Saraki, according to a statement by his special adviser on media and publicity, Mr Yusuph Olaniyonu, dropped the hint at an interactive session with correspondents in Kwara State, after observing the Eid-el-Kabir prayers in Ilorin on Monday.
The statement quoted Saraki as saying that the Senate, on resumption, would respond to the economic crisis with a number of measures which include getting managers of the economy to give account to the people, making tough recommendations to the president on needed changes, formulating necessary legislative framework for economic recovery and wide consultations across the private sector.
The Senate president further reiterated his call for a broader and bolder economic plan with input from both the legislative and executive arms of government, the private sector and professional groups, noting that the groups must work together to put in place interventions that will create more jobs, strengthen the Naira, bring more investment into the country and diversify the nation’s economy.
Saraki, who served as a special assistant to the president on Budget Matters, during the Obasanjo administration and chairman of Governors’ Forum, added that the economy will be the focus of the Senate when it resumes plenary and throughout its remaining session.
“We are going to have an exhaustive and comprehensive debate on fixing the country’s economy when we resume next week. We understand the pains that Nigerians are feeling and we do not take this for granted.

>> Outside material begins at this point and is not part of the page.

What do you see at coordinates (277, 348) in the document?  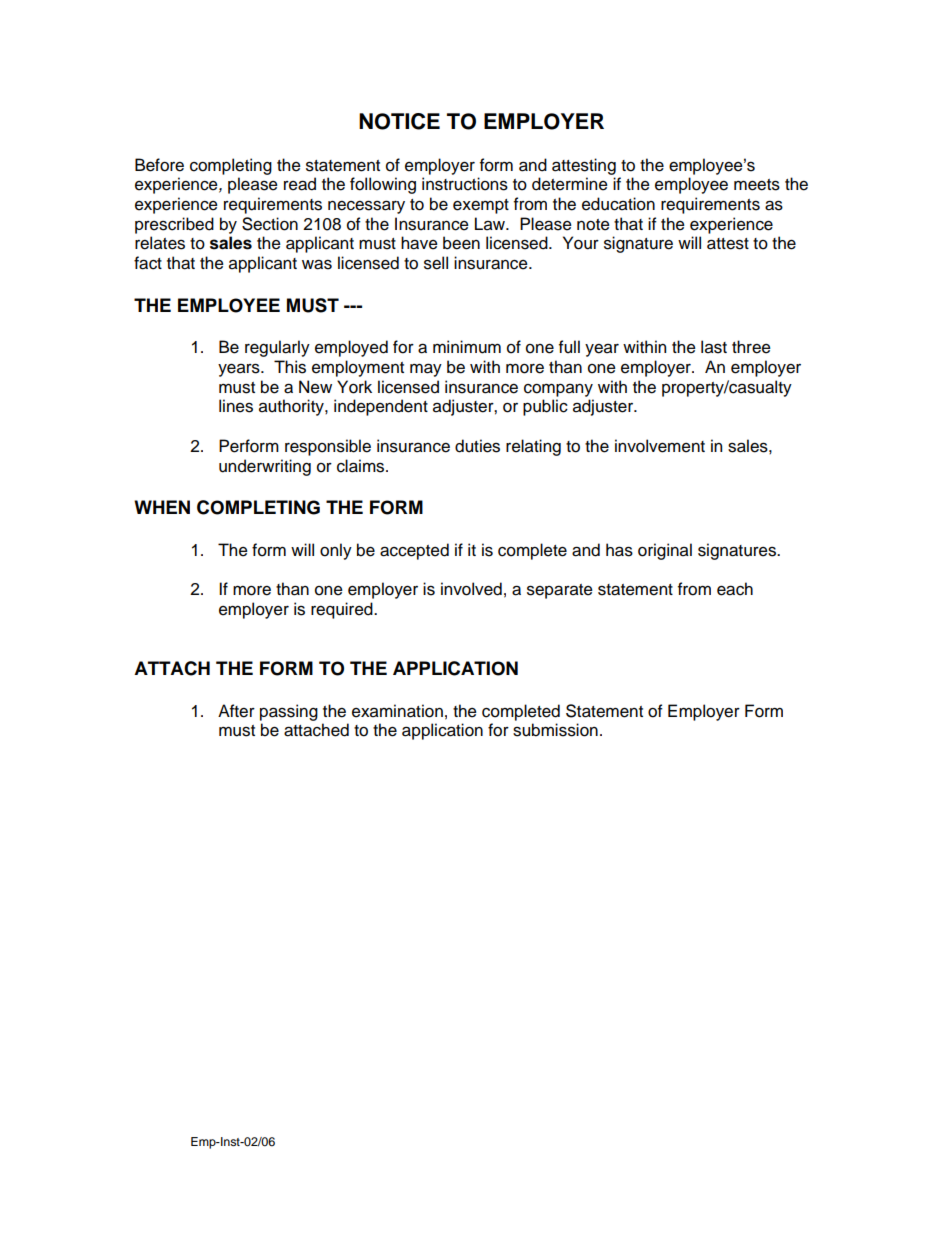 I see `regularly` at bounding box center [277, 348].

“Additionally, the Senate intends to invite everybody involved in the management of the economy to address the Nigerian people, through the parliament, on the steps that are being taken to get us out of this mess. We fully intend to hold all those involved in the economic management of the country accountable. However, we will do so in a manner that is transparent and there will be no cover-up. We will make tough recommendations as necessary,” he added.

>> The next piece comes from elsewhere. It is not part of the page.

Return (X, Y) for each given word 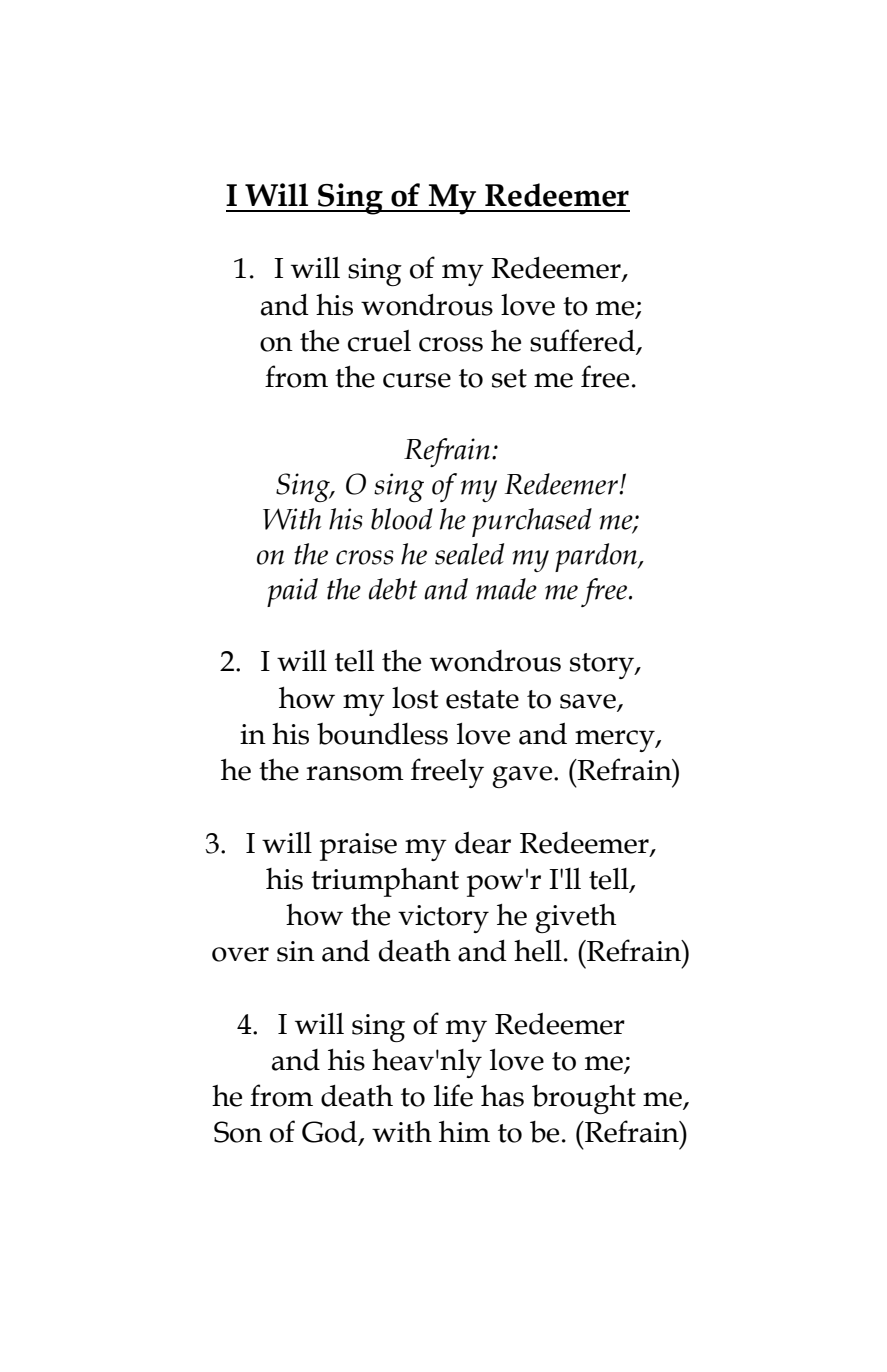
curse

The Senate president said it was equally important to begin to interrogate what happened to the measures aimed at cushioning the effect of the recession built into the 2016 budget and why they had not been implemented.
“We need to know why the promises of external borrowing have not materialised, why devaluation has not helped to strengthen the Naira, why the inflow of foreign currency has continued to dry up and interest rate is still very high. Doing this will help us to understand where we are, so that we can determine where exactly we want to go from here.
“In every crisis, there is always an opportunity for positive reforms, in this regard, in order to solve this crisis, all hands must be on deck. Ideas should be sourced from all quarters: all arms of government, people of different political beliefs, from all socio-economic backgrounds and every part of Nigeria must work together at this time,” Saraki added.
According to him, the Senate will meet with stakeholders in the private sector to ensure it collates a broad spectrum of opinions while formulating ideas to stimulate the economy.
While calling on the people to exercise patience and know that political leaders are genuinely concerned about their plight, Saraki said: “The positive attitude demonstrated by our people during the Eid-el Kabir festival gave me hope that we in the leadership of the country should move swiftly to tackle this economic crisis. We have no option and this we must do without delay,” he said.
Saraki also appealed journalists around the country to play a more positive role in reporting on issues that are important to the development of the country, highlighting that the fourth estate has to work harder to inform the public based on facts.
“I want to use this opportunity to advise those politicians who specialise in causing division between the executive and legislature for their personal benefit to know that this is not the right time for them to ply their trade. We need all arms and levels of government to work together with the people because we are in an economic emergency and all hands must be on deck,” he added.